Responsabilité de la Banque en cas d’anomalies apparentes sur un chèque

Un chèque comportant des anomalies apparentes encaissé par un établissement bancaire engage la responsabilité de la banque tirée en le payant sans avoir averti au préalable le tireur de cette anomalie.

Source : Cass.Com., 17 juin 2020, n°18-18629 F-D

 

 

Un couple sollicite d’une entreprise la réalisation de travaux et pour cela, obtient à titre d’acompte un chèque à son ordre.

 

Diligente, la société encaisse le chèque libellé à son ordre, non pas sur son compte, mais sur le compte de l’épouse du dirigeant de l’entreprise !

 

Le litige naitra du fait que l’entreprise ne réalisera pas la prestation attendue.

 

Les époux rechercheront la responsabilité de la banque au motif que cette dernière a encaissé un chèque présentant une anomalie qu’elle aurait dû déceler au moment de l’encaissement.

 

La Cour d’appel ne fera pas droit à la demande des époux en précisant que « M. et Mme F... ne démontrent pas qu’à supposer établie la faute qui lui était reprochée, la société Cuisine et Vous aurait, au regard de sa situation financière, été en mesure de réaliser les travaux commandés après perception de l’acompte ». Par cet arrêt, la Cour d’appel fait reposer un défaut de vigilance sur les époux au motif qu’ils auraient dû se renseigner sur la santé financière de l’entreprise et sa capacité à remplir ses obligations.

 

Un pourvoi est alors formé, la Cour cassant fort logiquement l’arrêt en arguant :

 

« Qu’en se déterminant ainsi, sans rechercher, comme elle y était invitée, si le préjudice constitué par le débit injustifié de leur compte de la somme de 19 250 euros n’avait pas pour cause directe le défaut de vigilance de la banque qui, en s’abstenant de les alerter sur l’anomalie apparente constituée par l’ajout d’un second bénéficiaire sur le chèque litigieux, les avait privés de la possibilité de faire opposition, la cour d’appel n’a pas donné de base légale à sa décision ; »

 

Le dispositif est simple.
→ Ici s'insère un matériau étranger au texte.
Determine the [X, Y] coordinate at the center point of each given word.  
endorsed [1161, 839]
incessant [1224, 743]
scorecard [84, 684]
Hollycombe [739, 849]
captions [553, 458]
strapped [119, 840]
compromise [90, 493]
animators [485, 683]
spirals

La Cour précise que les juges du fond auraient dû avoir un raisonnement conduisant à rechercher si le préjudice subi par les époux n’était pas directement lié au défaut de vigilance de la Banque tirée.

 

En omettant de prévenir les époux de cette anomalie, la banque les a privés de faire opposition au paiement. Sa responsabilité est alors engagée.